Ciò che rende i pensieri ripetitivi negativi così impegnativi è che spesso derivano da credenze di base, come ad esempio: non sono abbastanza bravo, non otterrò ciò che voglio, o il mondo non è degno di fiducia. Poiché sono costruiti su queste convinzioni più profonde, i cicli di pensiero ripetitivi sono potenti e appiccicosi; crediamo ai nostri pensieri ricorrenti, come se la loro persistenza sia in qualche modo la prova della loro veridicità. Di conseguenza, siamo compulsivamente costretti a legarci e coinvolgerci con il loro contenuto.

Inoltre, impariamo presto nella vita che abbiamo bisogno di fare qualcosa con e sui nostri pensieri negativi: di dimostrarli sbagliati, di convincere gli altri (e noi stessi) che sono falsi, o di sostituirli attivamente con pensieri positivi che sentiamo meno minacciosi. In entrambi i casi, ci viene insegnato, abbiamo bisogno di mettere su una lotta.

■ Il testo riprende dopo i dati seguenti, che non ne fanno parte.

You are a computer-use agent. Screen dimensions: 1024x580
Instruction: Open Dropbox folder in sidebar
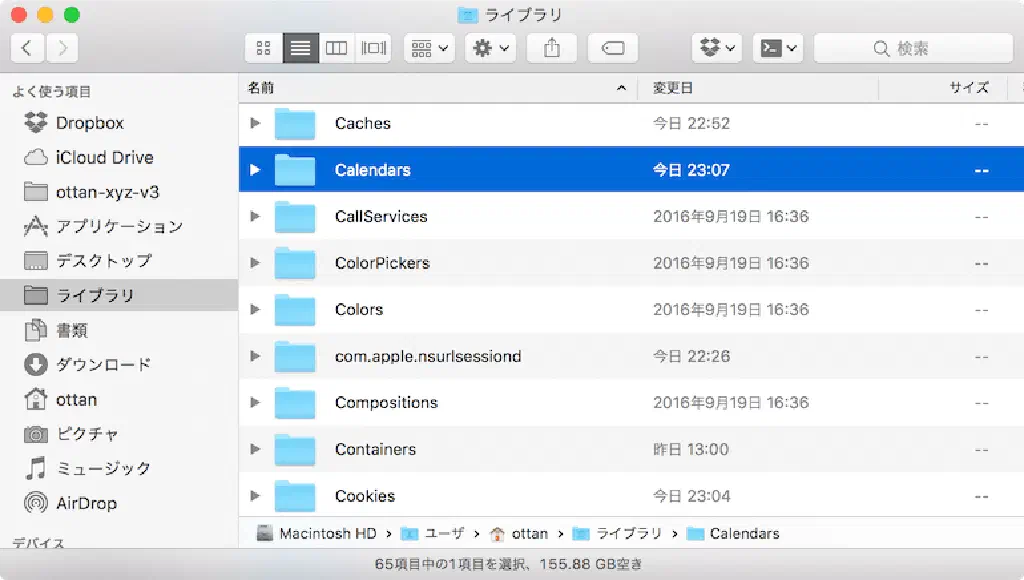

Non c’è niente di intrinsecamente sbagliato in queste strategie: discutere con e smentire i pensieri negativi a volte è utile, come sostituire attivamente il pensiero negativo con il pensiero positivo. Ma un approccio efficace che ho trovato (personalmente e professionalmente) per lavorare sui pensieri negativi ripetitivi è in realtà il meno intuitivo:

- Smettere di cercare di cambiare i pensieri negativi.

- Non fare nulla di loro.

- Lasciare soli i pensieri negativi.

- Smettere di combattere con quello che sta realmente accadendo.

- Guardare altrove.

Come possiamo stare bene quando ciò che sta accadendo nella nostra mente è una catastrofe? Come si fa a lasciare i nostri pensieri da soli e a non farsi coinvolgere dal loro contenuto?
Partiamo dal presupposto che, accettando di non cambiare i nostri pensieri, allo stesso tempo accettiamo di non credere loro e di non farci coinvolgere da loro – invece se decidiamo di combatterli, dobbiamo anche prestare loro attenzione e investirli di significato. E se i pensieri negativi potessero non avere nessun significato su chi sei? Prima di poter praticare questo, però, dobbiamo sapere che è una strategia possibile. E vi posso dire con certezza, lo è.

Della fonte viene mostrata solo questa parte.